When a redirect hits a phishing site, the toolbar alerts you. It offers extra protection against phishing while being completely free.
2. Think before clicking
Are you on a trusted site? It is fine to click on links. However, clicking on links appearing from random emails or instant messages is not a smart move. Before clicking on them, hover over the links that you are unsure about. If they lead to the right website, then you can click on the link. Otherwise, it is a phishing link you should avoid. A phishing email can claim to come from a legit company, but upon clicking it, it redirects to a clone website. Never enter your credentials to a website that you are unsure of.
3. Verify the website’s security
It is natural to worry about your privacy and not to enter your financial information online. However, if a website is secure, there should be no worry of running into trouble. Before submitting information to a website, confirm that it has a Secure Socket Layer (SSL) Certificate installed. You can confirm this by checking if the URL begins with a “HTTPS” and a closed lock icon on the address bar. If the search engine tells you that the site contains malicious files, DO NOT open the website. If you purchase something using your credit card details, the attackers get access to that information.
4. Using firewalls
A firewall acts as a buffer between your computer, you, and the intruders. Use a network firewall and a desktop firewall. A desktop firewall is a software application, while a network firewall is hardware. When implemented on a system together, the two drastically reduce a phisher’s chances of access to your network or computer.
5. Never provide personally identifiable information
As a rule of thumb, never share financially sensitive and personal information over the internet. The rule dates back to the early days of America online.

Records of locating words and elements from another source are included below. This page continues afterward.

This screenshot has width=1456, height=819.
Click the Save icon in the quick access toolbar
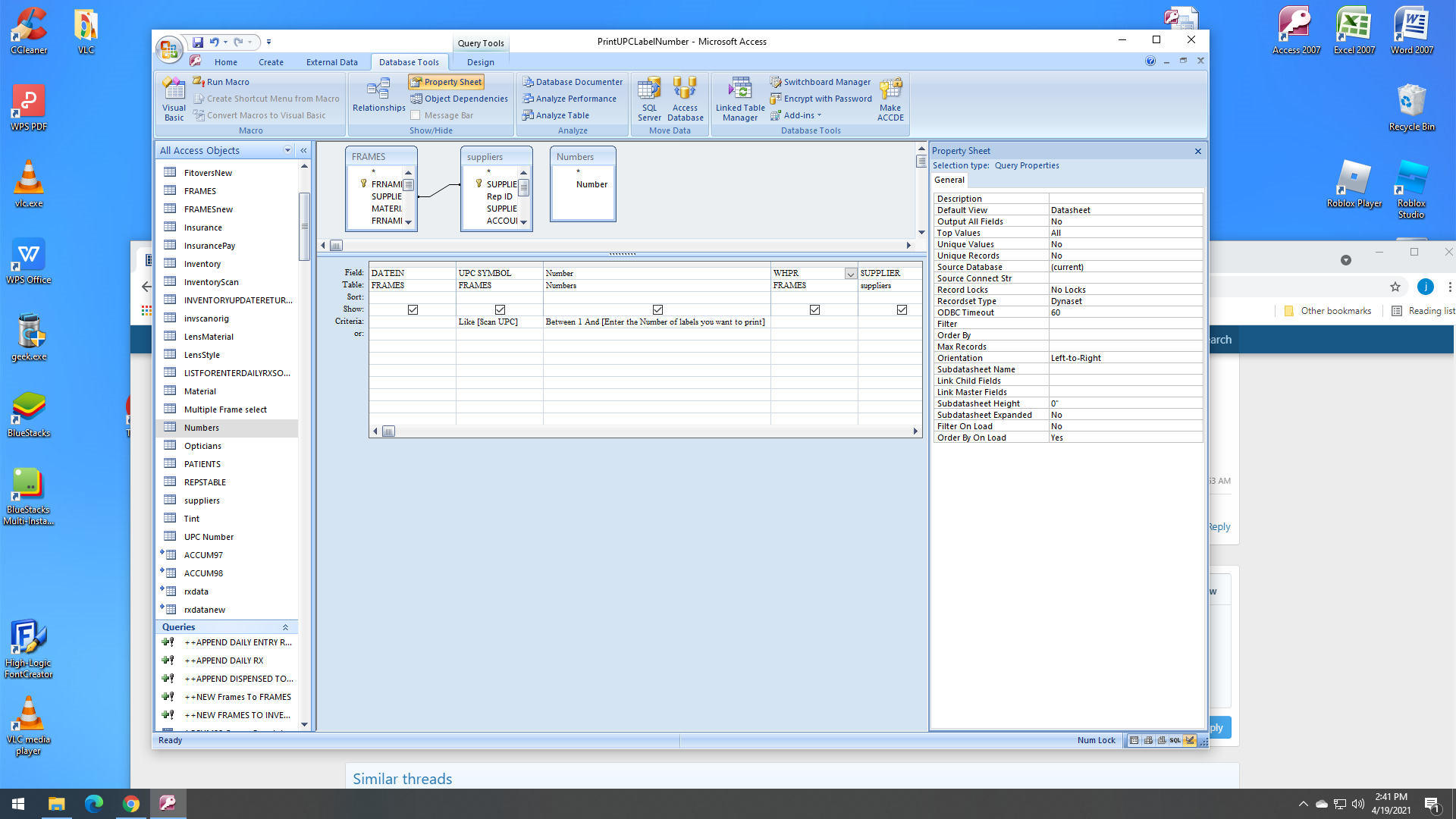(x=198, y=42)
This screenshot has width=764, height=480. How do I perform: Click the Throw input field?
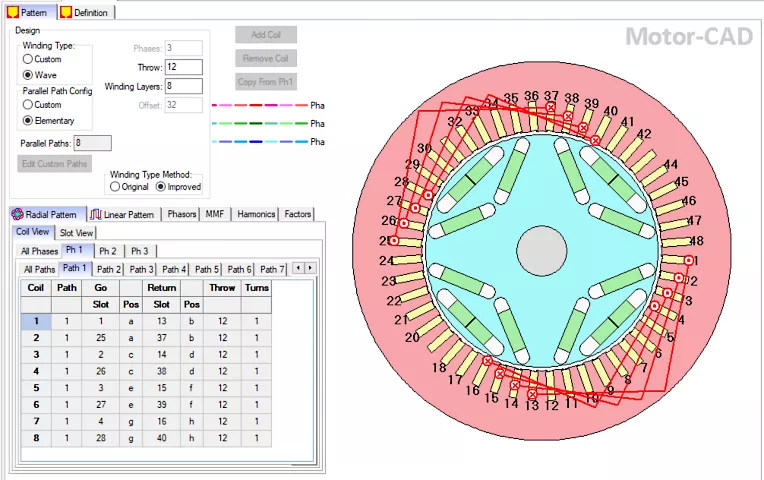[184, 67]
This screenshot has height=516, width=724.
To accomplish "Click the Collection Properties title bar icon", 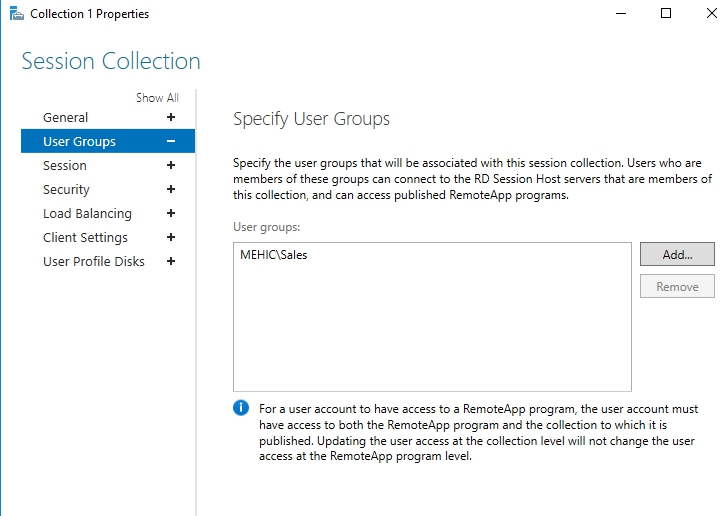I will pyautogui.click(x=14, y=14).
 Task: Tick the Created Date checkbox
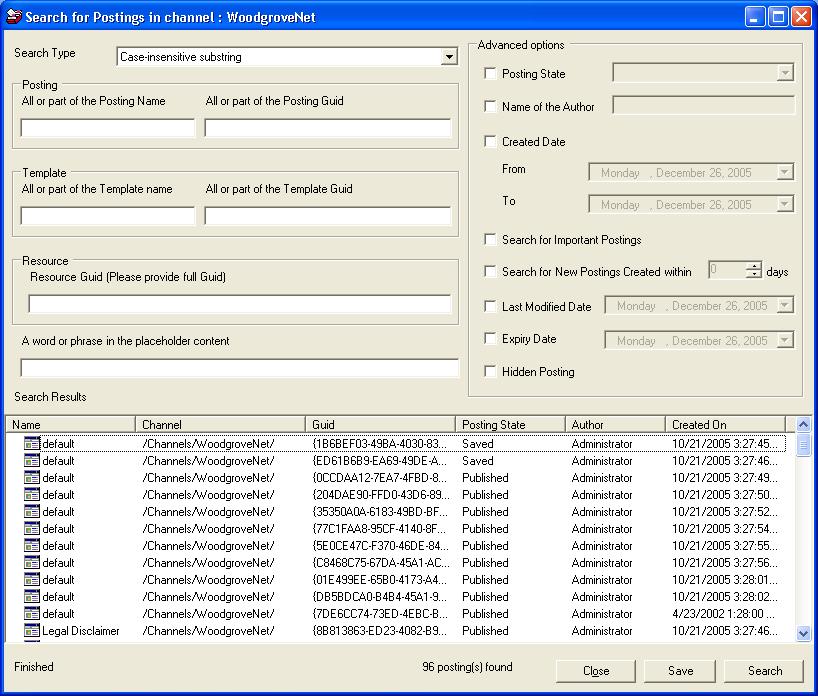click(490, 142)
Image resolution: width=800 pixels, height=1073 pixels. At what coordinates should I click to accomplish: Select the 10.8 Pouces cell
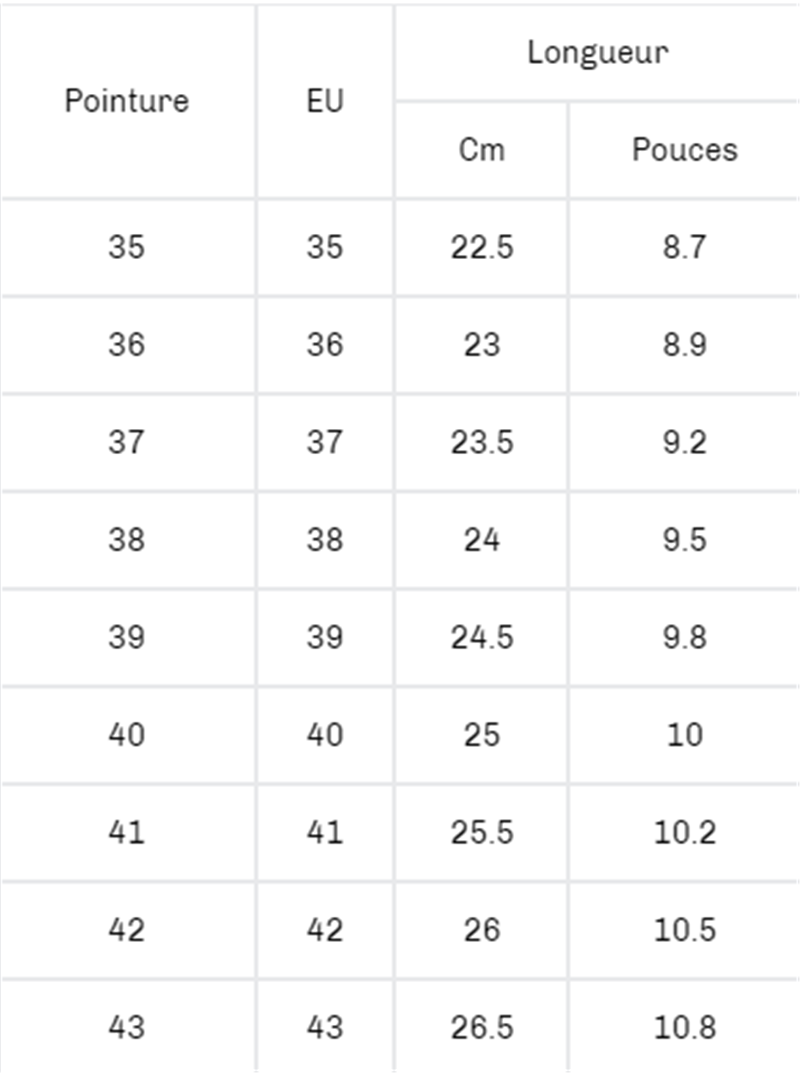pyautogui.click(x=684, y=1027)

They warned users against providing sensitive information online because of the many phishing scams these days. When you doubt the links provided in the email to the original site, copy their number and call them. Because the primary motivation for phishing is money, the links usually point to pages that require entries for personal or financial information.
6. Using antivirus software
There are many reasons to use antivirus software. They have special signatures to guard against various known technology loopholes and workarounds. However, ensure that the antivirus software is always up to date. As scammers craft new techniques to use for phishing, new definitions are added to the software’s database. Ensure that you use a firewall and anti-spyware settings to avoid phishing attacks and regularly update the programs. Firewalls block the attacks by preventing access to malicious files, thus protecting you from phishing.
While there is no single way to avoid phishing attacks, you can use a combination of the above tips to avoid them. The best way is to adjust your behavior online and keenly interrogate the links before clicking on them. Besides the above, keeping your browser updated, being on the watch for pop-ups, and regularly checking the security of your online accounts are some of the other ways that you can use to avoid phishing attacks.